I know he'll find in star-clustered reaches
Love, strange love a star-woman teaches.
I know his journey ends never.
His star trek will go on forever.
But tell him, as he wanders his starry sea,
Remember, remember me.
There are some clear rookie mistakes there, like forcing double syllables to go with single notes in the melody (starlight, starflight, never, forever, tell him) and having sustained final notes end in a Z sound (reachezzz, teachezzz).
I don't know if these count because they both sound like spoofs to me but how about Sammy Davis Jr.'s "You can count on me" http://www.youtube.com/watch?v=ITIo2RiKDSc and this attempt to add lyrics to the Quincy opening titles http://www.youtube.com/watch?v=cRltZc416m0
How about "every hit Elton John ever had"? My favorite Bernie Taupin nightmare to end all Bernie Taupin nightmares: the second stanza of "Rocket Man" ...

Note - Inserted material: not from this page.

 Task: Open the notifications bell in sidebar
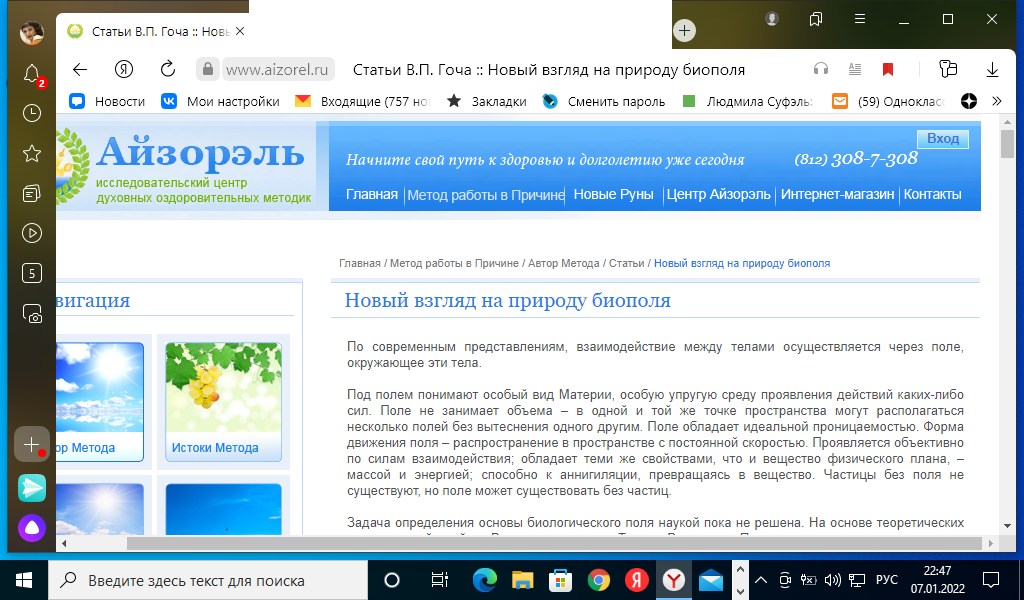click(x=32, y=73)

"Mars ain't the kind of place to raise your kids
In fact, it's cold as hell
And there's no one there to raise them if you did
And all this science I don't understand
It's just my job five days a week
A Rocket Man, Rocket Man."
Where do I begin ...
1) Nice rhyme scheme, Bernie.
2) Nice scansion, too.
3) New York Times front-page above-the-fold headline: DESPITE PREVIOUS THEORIES, ASTRONAUTS DISCOVER MARS LACKS BABYSITTERS!
4) I think you have to have gotten at least a C-plus in science in order to be an astronaut.
5) If it's "just your job five days a week," then why have you spent the previous three minutes of the song whining about how you "think it's gonna be a long long time" before you get home?
6) Famous Lyricist School, Lesson 31: "If you're so out of ideas that you're talking about the lack of babysitters on Mars, just repeat the title of the song twice to close out the stanza."
"Thru early morning fog I see" is sounding a lot better now, isn't it? :)
If you could convince Shatner to sing the theme then it would be platinum selling!
The excellent actor, Ken Prymus, sang "Suicide Is Painless" and played the character "Private Seidman" with a couple of small screen appearances in the film. His voice was also heard making announcements on the loud speaker.
A lot of Ken's work has been on stage in "The Wiz" "Cats" and a number of other musicals.
Somehow I think the lyrics worked well enough for the film, though obviously wouldn't have gone far beyond it. Was that Altman's point?
Ladies and gentlemen, "The Beat Goes On" by the late Honorable Sonny Bono (R-California):
"And men still keep on marching off to war;
'Lectrically they keep a baseball score!"
yibbleguy:
7) Since when is Hell supposed to be cold?